Institute of Chemical Engineering

Head

dr hab. inż. Marek Tańczyk, professor of the institute

Staff

dr inż. Łukasz Hamryszak, assistant professor

dr inż. Aleksandra Janusz-Cygan, assistant professor

dr inż. Jolanta Jaschik, research and technical specialist

dr Stoyan Nedeltchev, professor of the institute

dr inż. Anna Pawlaczyk-Kurek, assistant professor

dr hab. inż. Adam Rotkegel, professor of the institute

Elżbieta Sołtys, technical worker

mgr inż. Artur Wojdyła, engineering and technical specialist

dr hab. inż. Zenon Ziobrowski, professor of the institute

Current research activities

Adsorption and membrane gas separation methods

Research is focused on the design, analysis, and optimization of gas separation and purification processes using adsorption, membrane, and hybrid adsorption–membrane technologies. Particular attention is given to separating biogas from various sources into two usable streams, bio-methane and bio-CO2, the production of hydrogen from multicomponent gas mixtures, and the removal of low-concentration carbon dioxide from gas streams released into the atmosphere. Both experimental and theoretical investigations are conducted to characterize the separation properties of porous solid adsorbents and membrane materials. Multi-parameter analysis and process optimization are performed based on experimental results obtained at laboratory and pilot scales, as well as through the development and application of mathematical models and numerical simulators.

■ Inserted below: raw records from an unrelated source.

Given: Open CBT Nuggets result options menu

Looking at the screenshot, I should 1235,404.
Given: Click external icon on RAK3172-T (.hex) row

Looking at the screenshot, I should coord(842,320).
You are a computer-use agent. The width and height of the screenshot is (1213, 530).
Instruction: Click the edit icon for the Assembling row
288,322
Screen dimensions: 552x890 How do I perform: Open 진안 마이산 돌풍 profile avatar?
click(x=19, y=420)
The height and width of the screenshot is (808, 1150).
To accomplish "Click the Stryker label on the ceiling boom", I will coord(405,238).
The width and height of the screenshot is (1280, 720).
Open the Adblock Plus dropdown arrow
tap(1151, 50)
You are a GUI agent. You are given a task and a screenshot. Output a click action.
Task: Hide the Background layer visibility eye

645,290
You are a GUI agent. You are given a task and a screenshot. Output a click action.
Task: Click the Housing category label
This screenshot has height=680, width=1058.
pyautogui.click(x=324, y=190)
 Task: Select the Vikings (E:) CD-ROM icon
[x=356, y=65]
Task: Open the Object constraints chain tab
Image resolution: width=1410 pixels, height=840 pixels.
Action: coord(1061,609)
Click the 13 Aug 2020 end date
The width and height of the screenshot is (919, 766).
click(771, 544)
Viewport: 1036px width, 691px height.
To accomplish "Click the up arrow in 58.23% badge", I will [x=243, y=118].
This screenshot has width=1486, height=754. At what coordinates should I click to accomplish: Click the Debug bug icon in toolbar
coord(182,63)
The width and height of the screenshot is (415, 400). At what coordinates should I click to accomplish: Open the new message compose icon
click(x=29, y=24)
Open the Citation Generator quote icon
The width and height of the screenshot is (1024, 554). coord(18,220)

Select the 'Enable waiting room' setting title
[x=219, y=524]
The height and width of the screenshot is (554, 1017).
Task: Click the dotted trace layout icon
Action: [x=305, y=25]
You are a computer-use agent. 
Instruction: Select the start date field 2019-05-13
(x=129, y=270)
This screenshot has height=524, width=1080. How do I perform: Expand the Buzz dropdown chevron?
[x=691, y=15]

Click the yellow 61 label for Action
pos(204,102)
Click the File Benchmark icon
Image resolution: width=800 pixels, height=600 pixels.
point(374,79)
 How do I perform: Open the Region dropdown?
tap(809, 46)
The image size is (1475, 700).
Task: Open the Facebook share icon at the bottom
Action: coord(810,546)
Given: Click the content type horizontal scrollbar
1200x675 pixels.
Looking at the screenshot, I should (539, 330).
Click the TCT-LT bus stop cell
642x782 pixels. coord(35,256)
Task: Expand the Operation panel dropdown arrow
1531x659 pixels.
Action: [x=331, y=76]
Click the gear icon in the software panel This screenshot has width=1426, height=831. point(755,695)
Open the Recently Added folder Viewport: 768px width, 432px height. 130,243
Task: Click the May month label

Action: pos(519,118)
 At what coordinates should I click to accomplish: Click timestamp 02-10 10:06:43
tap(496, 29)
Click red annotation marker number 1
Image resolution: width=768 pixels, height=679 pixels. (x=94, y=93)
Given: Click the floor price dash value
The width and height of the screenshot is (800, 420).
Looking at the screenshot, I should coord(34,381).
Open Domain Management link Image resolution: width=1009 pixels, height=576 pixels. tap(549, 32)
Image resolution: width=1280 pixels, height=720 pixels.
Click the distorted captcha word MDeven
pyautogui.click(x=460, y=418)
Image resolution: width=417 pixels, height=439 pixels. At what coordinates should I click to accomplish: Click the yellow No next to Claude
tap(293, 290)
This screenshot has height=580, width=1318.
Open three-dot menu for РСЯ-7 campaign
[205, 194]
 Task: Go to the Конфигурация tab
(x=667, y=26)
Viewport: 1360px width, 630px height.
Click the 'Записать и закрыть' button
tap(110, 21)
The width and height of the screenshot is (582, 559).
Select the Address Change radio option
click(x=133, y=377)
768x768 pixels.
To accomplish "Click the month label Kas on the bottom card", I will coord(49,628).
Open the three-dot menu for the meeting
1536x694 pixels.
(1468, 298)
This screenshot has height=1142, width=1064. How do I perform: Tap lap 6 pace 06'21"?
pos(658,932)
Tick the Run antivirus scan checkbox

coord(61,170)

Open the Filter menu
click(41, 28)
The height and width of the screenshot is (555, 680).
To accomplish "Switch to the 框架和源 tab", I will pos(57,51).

Utilization of alkaline industrial wastes for carbon dioxide sequestration

The carbonation process, which involves the reaction of carbon dioxide with metal oxides, is considered a promising approach for CO₂ sequestration and neutralization. Metal oxides can originate from natural minerals or from alkaline industrial wastes, such as fly ash from coal combustion. The use of industrial wastes significantly reduces the costs of CO₂ sequestration while enabling the utilization of hazardous by-products and the production of valuable, commercially useful materials. Experimental studies are conducted on carbon dioxide binding through mineral carbonation in aqueous environments, using fluidized-bed ashes from lignite combustion. Different technological process configurations, designed to operate under ambient conditions, have been proposed. The developed process flow schemes for CO₂ removal from flue gases using fluidized ashes have been implemented in the AspenPlus, the process simulation software. Simulation studies are being conducted to evaluate the economic feasibility of the carbonation process for different technological variants.

Bubble column process engineering

A thorough understanding of the hydrodynamic regime in which a bubble column operates is essential, as it directly influences mixing efficiency and heat and mass transfer. The research aims to develop flow regime maps for bubble columns operating with liquids of different physicochemical properties. Novel methods for identifying flow regime transition boundaries are being developed, based on statistical information extracted from pressure fluctuation measurements. Analysis of these statistical signals enables the determination of gas velocities at which transitions between operating regimes occur. The proposed methodology is being validated for various liquids, including water, aqueous glucose solutions, alcohols, and salt solutions.